SENATE BILL REPORT
SB 5057
As of February 3, 1997
Title: An act relating to growth management.
Brief Description: Authorizing a county to exempt itself from the growth management act by resolution.
Sponsors: Senators McCaslin, Sellar, Deccio, Hale, Anderson, Zarelli and Roach.
Brief History:
Committee Activity: Government Operations: 2/4/97.
SENATE COMMITTEE ON GOVERNMENT OPERATIONS
Staff: Kathleen Healy (786-7403)
Background: The Growth Management Act (GMA) was enacted in 1990 and 1991, establishing a variety of requirements for counties and cities. A few requirements are established for all counties and cities, and additional requirements are established for those counties and cities that are required to plan under all GMA requirements.
Two sets of populations and growth factors are established to determine whether a county, and the cities within such a county, are required to plan under all GMA requirements.
Each county planning under all GMA requirements, in cooperation with the cities located within its boundaries, develops a countywide planning policy to guide the comprehensive plans that the county and those cities develop. Counties are recognized as being regional governments. Cities are recognized as the primary providers of urban government services with urban growth areas.

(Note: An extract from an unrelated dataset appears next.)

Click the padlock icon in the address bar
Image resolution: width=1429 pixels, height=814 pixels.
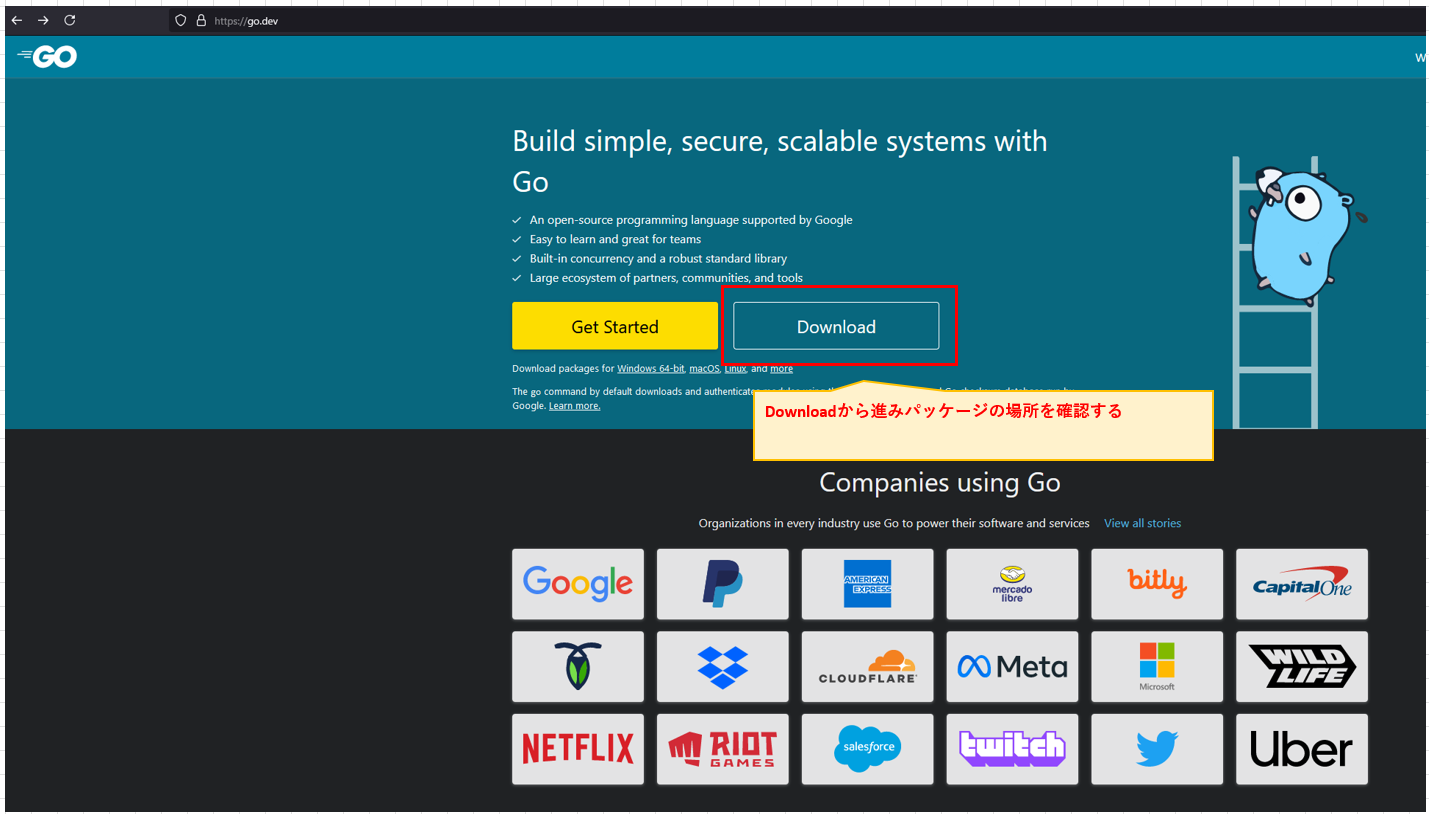pos(200,20)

Among other requirements, a county planning under all GMA requirements must designate urban growth areas within the county inside of which urban growth must occur and outside of which urban growth must not occur. Every city must be included within an urban growth area. Other areas may be included in an urban growth area if they are already characterized by urban growth or are adjacent to such areas. The county uses a 20-year population forecast prepared by the Office of Financial Management (OFM) as the basis for designating its urban growth areas.
A county planning under all GMA requirements must adopt a comprehensive plan with a rural element that includes lands not located within an urban growth area and which have not been designated for agriculture, forest, or mineral resources. The rural element must permit land uses compatible with the rural character of these lands and must provide for a variety of densities.

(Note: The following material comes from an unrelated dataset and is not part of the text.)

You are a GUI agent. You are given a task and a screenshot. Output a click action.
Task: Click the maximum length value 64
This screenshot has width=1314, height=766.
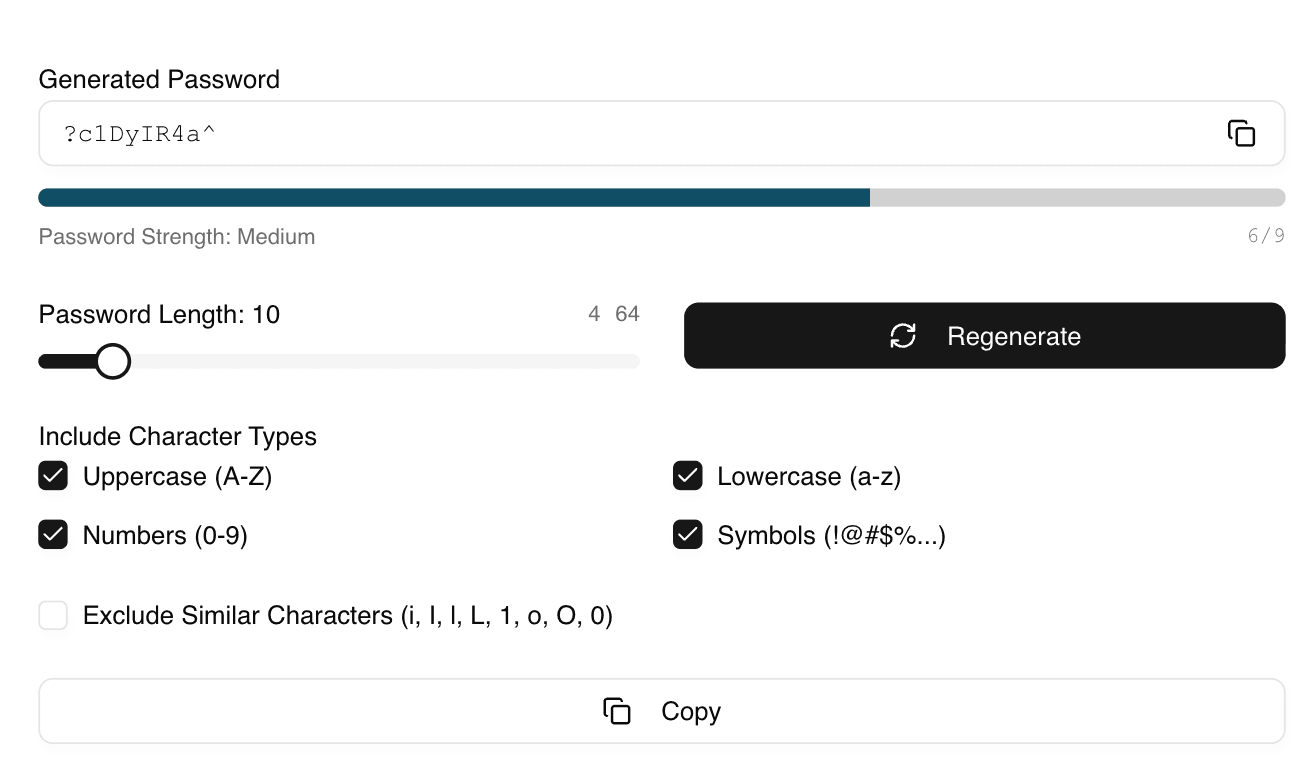(x=627, y=314)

Every county and city in the state is required to designate agricultural lands with long-term commercial significance for agriculture, forest lands with long-term commercial production of timber, and mineral resource lands with long-term significance for mineral extraction. Counties and cities planning under all GMA requirements are required to adopt development regulations assuring the protection of each of these types of designated lands.
Three separate growth management hearings boards, covering different geographic areas, are established to hear appeals on challenges that actions of counties and cities are not in compliance with the GMA.
A county may opt out of the requirement to plan under all GMA requirements if it meets certain population requirements and files a resolution within 60 days after the OFM certifies that a county meets the appropriate criteria. The resolution must be filed with the Department of Community, Trade, and Economic Development (CTED), and must indicate the county=s intention to remove itself, and the cities located in the county, from GMA requirements. A county not meeting the population criteria may choose to adopt a resolution establishing its intent to plan under the GMA. If such a resolution is adopted, the county, and cities in the county, are subject to all the GMA requirements.
Summary of Bill: Any county may adopt a resolution removing the county, and the cities in the county, from the requirement to plan under GMA provisions which are not of general application to all counties.
If a county chooses to opt out, it loses its ability to collect any fees or taxes which are based on its participation in the planning under GMA provisions. The county=s ability to collect such fees or taxes terminates at the end of the calendar year in which the resolution is adopted. Any unexpended funds received locally or through the state for planning under the GMA are placed into the county general fund.
Appropriation: None.
Fiscal Note: Not requested.
Effective Date: Ninety days after adjournment of session in which bill is passed.